ARDOUR.DSP.compute_RMS ()

Another NEW companion for the existing function ARDOUR.DSP.compute_peak ()

float compute_peak (FloatArray, unsigned int, float)

Is that a feature request?

There is currently no function in libardour itself that can be directly exposed as Lua-binding.
The problem is normalization and incremental computation (integration) of the RMS, you can’t just take the max of

$ \sqrt{ \frac{1}{n} \sum\limits_{i=0}^{n-1} {v(i) ^ 2} } $

in every cycle.

What is the use-case? Do you need a running average or sum-of-squares or some metering standard with fall-off or dedicated integration time?

I need a running average, better than the peak. Perhaps even a simple arithmetic mean (also as lua function implementation if performance permits).

For a multichannel application with many monophonic sources, I wrote a DSP plugin in lua to reallocate/remix DYNAMICALLY inputs to outputs (basically from 12 inputs to 6 outputs). The purpose is to act independently of the 12 input chromatic tone sounds (C, C#, D, D#, …, B) )avoiding intermodulation digital mix distortions that are further accentuated by the use of saturation plugins such as valve emulation ones.
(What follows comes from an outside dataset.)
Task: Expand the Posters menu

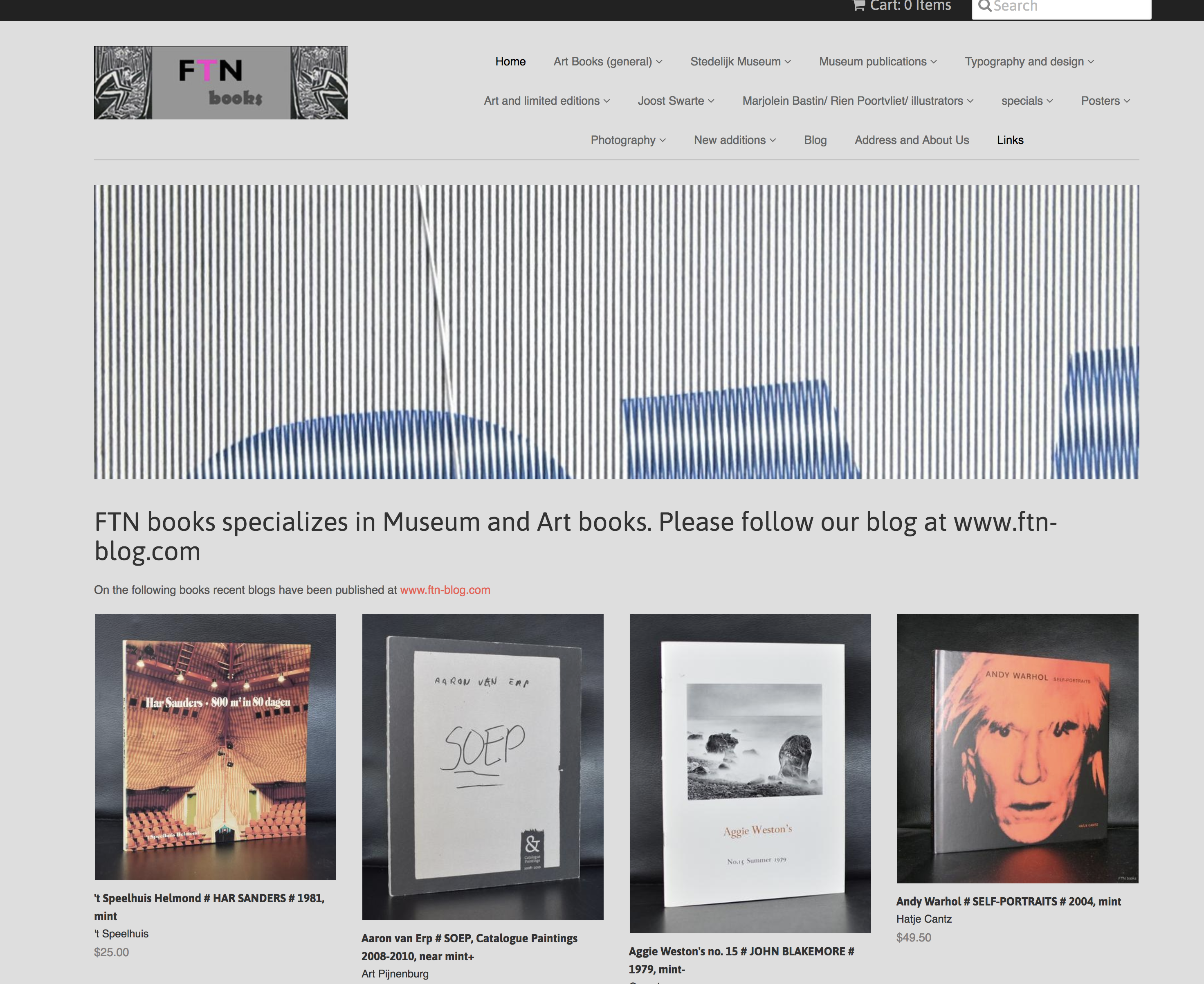Action: pyautogui.click(x=1105, y=101)
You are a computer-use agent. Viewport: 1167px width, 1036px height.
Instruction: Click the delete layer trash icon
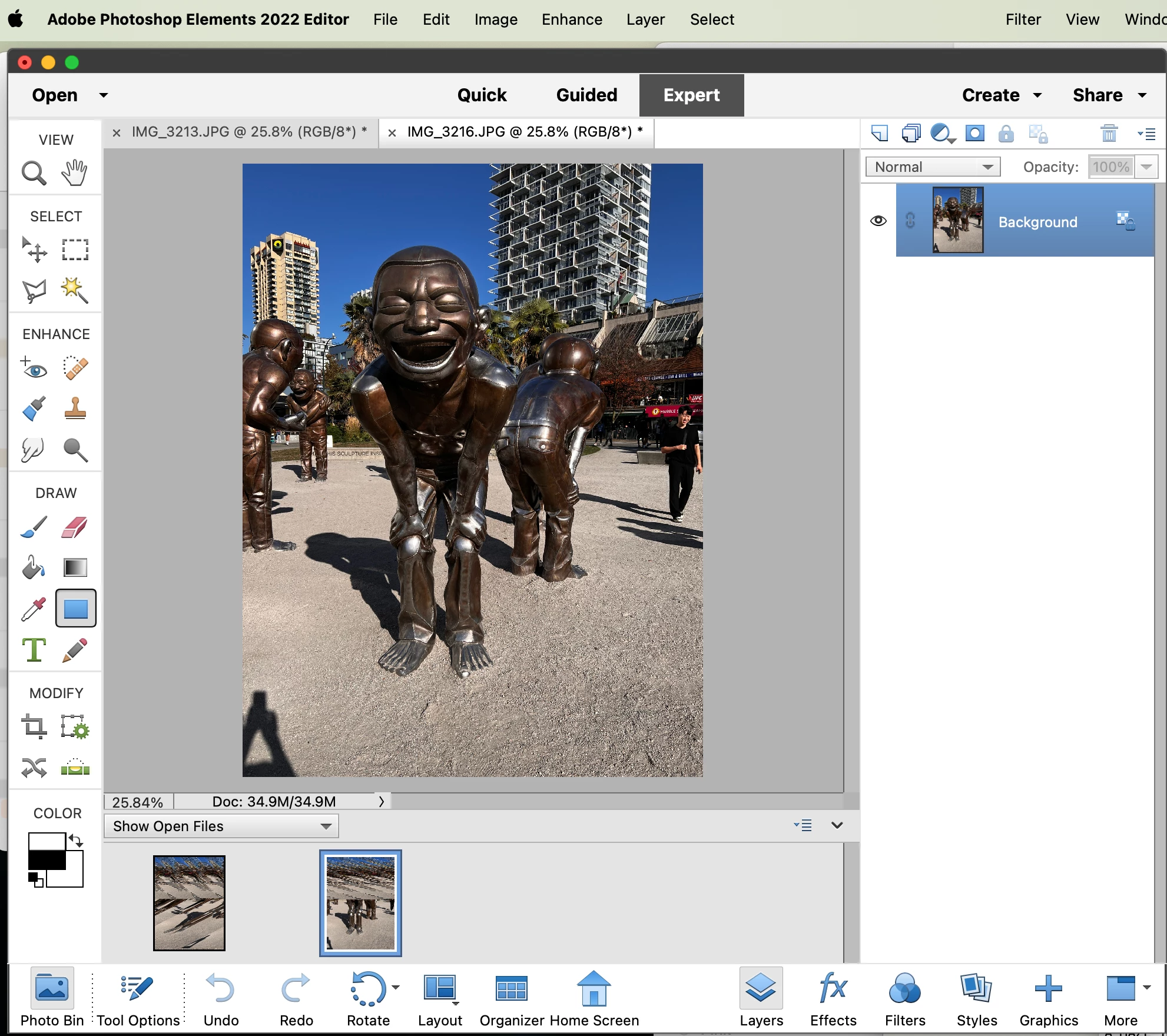pyautogui.click(x=1109, y=134)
Each input channel can contain only one chromatic sound along with all the upper and lower octave ranges.

The problem arises when the input number is 12 and outputs number is less than 12. In the case of many simultaneous input sounds, output channels are all allocated (considering also that the decay of a sound can last several seconds) and a compromise is needed to make room for new sounds even by derogating from the octave rule.

The new rule is to choose the weaker output channel that is likely to be extinct:
ARDOUR.DSP.compute_peak (ous[c], n_samples, 0)